Se trata de ayudas y apoyos monetarios que deben estar blindados frente a todo uso politiquero o clientelista de las autoridades locales, en particular cuando ya comenzaron las campañas electorales. No es tampoco el contexto para realizar talleres de formación ni grandes discursos sobre el buen vivir, pero sí la oportunidad para fortalecer el funcionamiento democrático de las juntas de acción comunal y de sus asambleas de residentes, así como el de toda organización social y cultural comunitaria que exista en cada territorio. Son ellas las que deben organizar la priorización de los damnificados por su grado de vulnerabilidad, así como la elaboración y distribución de los alimentos. Y también las que, sin necesariamente manejar los recursos, definan sus destinaciones específicas y controlen su correcta asignación sin privilegios ni corrupciones, comenzando por decidir que sean productores locales quienes provean los insumos básicos.
Para lograr este escenario se ha acudido inteligentemente a la figura de la olla comunitaria, la cual fue retomada por los jóvenes en el reciente paro nacional y convertida en el punto de encuentro reflexivo, solidario y cultural, que permitía a esos jóvenes y mujeres indignados acceder a “los tres golpes” —desayuno, almuerzo y cena— que no existían en sus hogares. Contaron y aún cuentan con huertas y el apoyo material de los vecinos, oenegés, sindicatos y comerciantes de sus barrios y veredas, y eran sus padres y madres quienes les enseñaban a manejarlas y cocinar.

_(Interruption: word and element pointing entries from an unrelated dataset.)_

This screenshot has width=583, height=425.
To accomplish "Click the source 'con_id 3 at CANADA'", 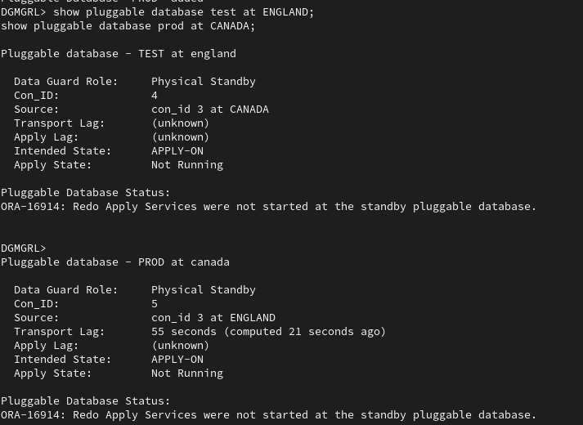I will point(209,109).
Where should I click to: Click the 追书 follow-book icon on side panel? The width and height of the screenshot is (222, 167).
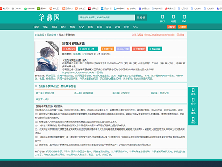(x=193, y=101)
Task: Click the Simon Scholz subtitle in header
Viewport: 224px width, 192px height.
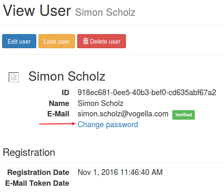Action: click(105, 12)
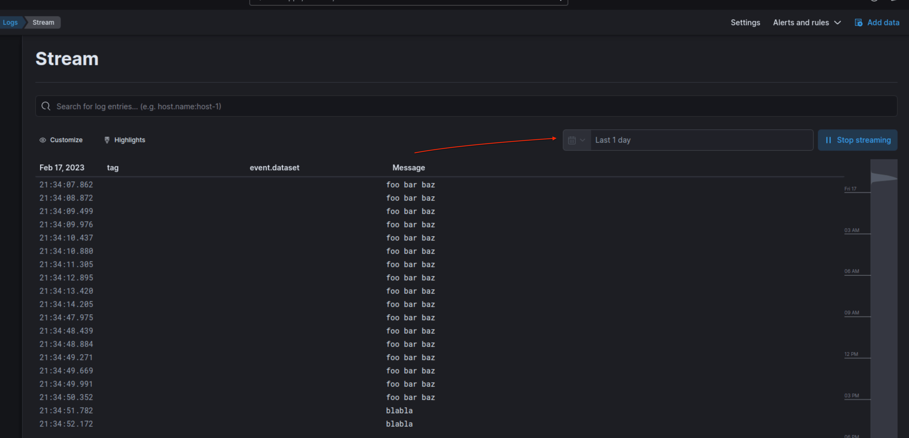Click the Add data icon
Viewport: 909px width, 438px height.
pyautogui.click(x=859, y=22)
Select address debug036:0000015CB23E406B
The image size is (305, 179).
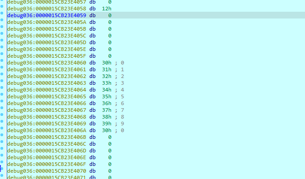click(46, 137)
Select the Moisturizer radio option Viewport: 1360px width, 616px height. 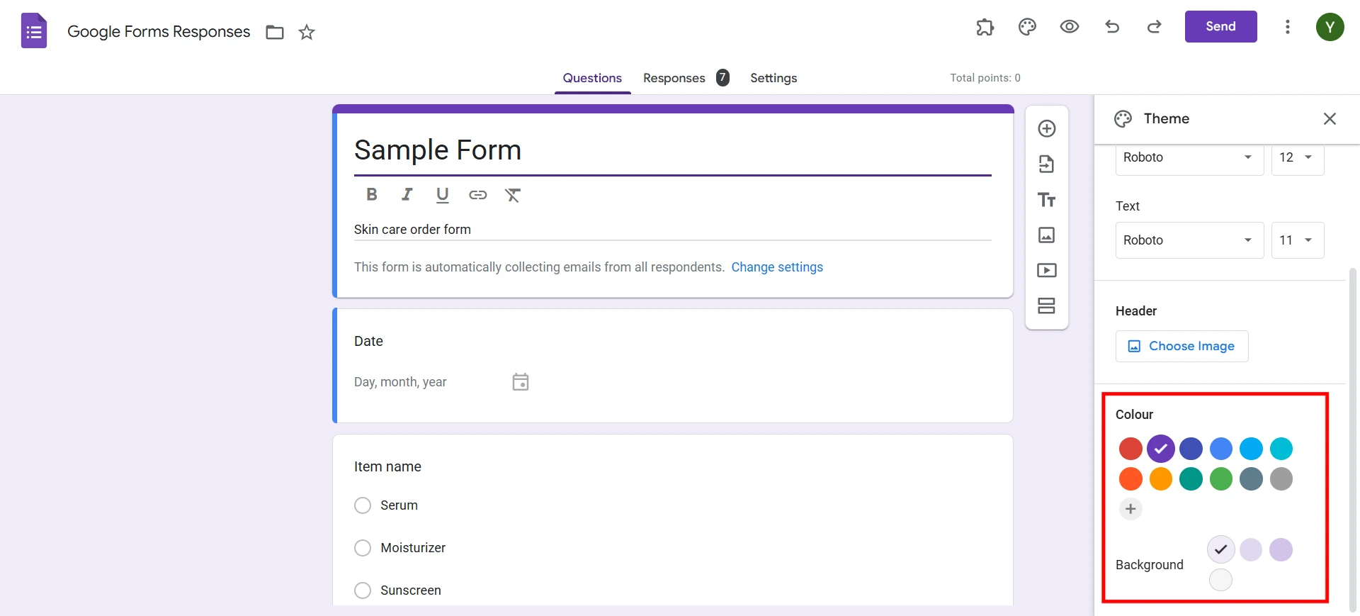tap(363, 548)
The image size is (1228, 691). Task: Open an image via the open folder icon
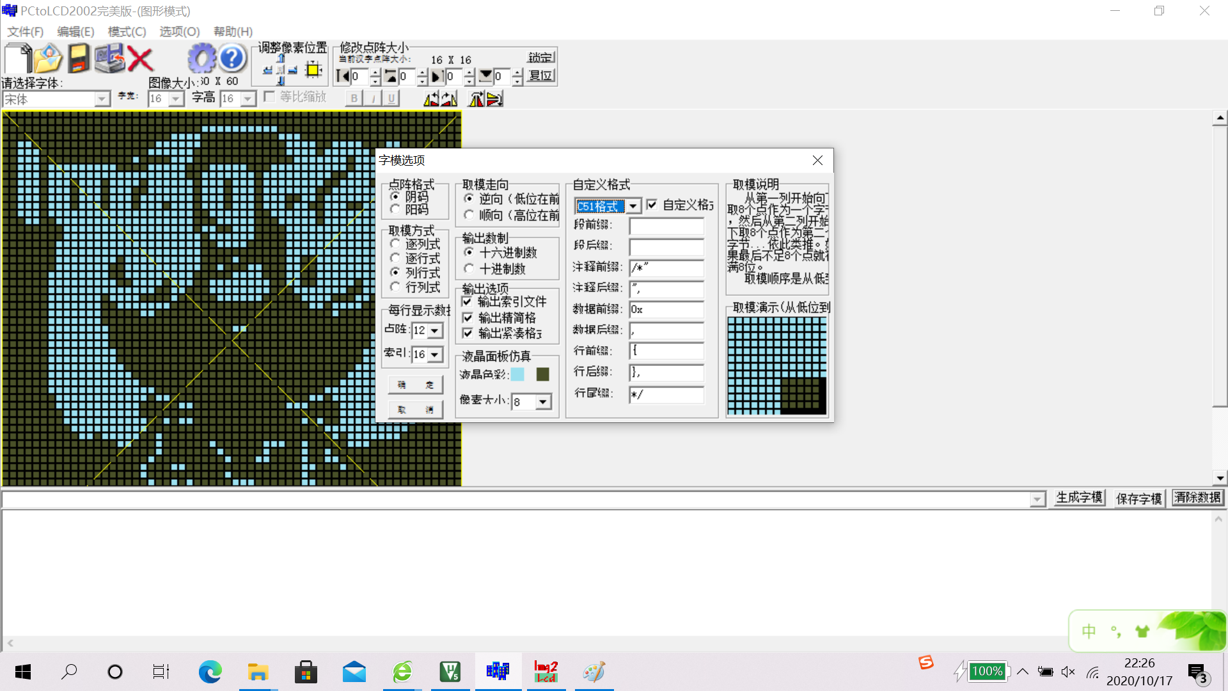48,59
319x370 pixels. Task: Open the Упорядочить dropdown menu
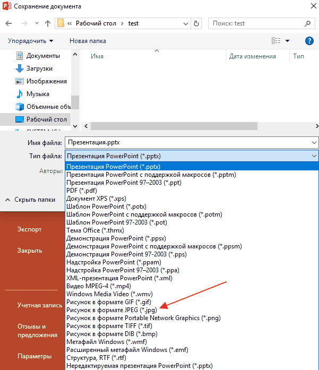(x=31, y=41)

Se anuncia que las casi 600 ollas que se están instalando serán administradas por las juntas de acción comunal, buscando crear espacios y gestiones sociales autónomos que permitan convertirlas en asistencias transformadoras de su realidad. Función que será coordinada por las autoridades indígenas, afrodescendientes y raizales cuando se realicen en sus territorios. Así, se intenta superar las tradicionales rutas de asistencias asistencialistas del Estado, poco eficaces pues requieren complejos procesos en los que se planean grandes programas alimentarios con altos gastos en infraestructura, nóminas y arriendos, y no pocas veces corrupción en la compra de insumos.
La democracia participativa directa deberá ser el medio para que este importante y novedoso esfuerzo gubernamental logre los resultados inmediatos requeridos. Siempre vinculada a su horizonte estratégico de fortalecimiento de sujetos colectivos de derecho, que serán imprescindibles cuando toque abordar los problemas y conflictos que anuncian las reformas a la salud, la educación, al ordenamiento territorial y todas las batallas de la construcción de paz.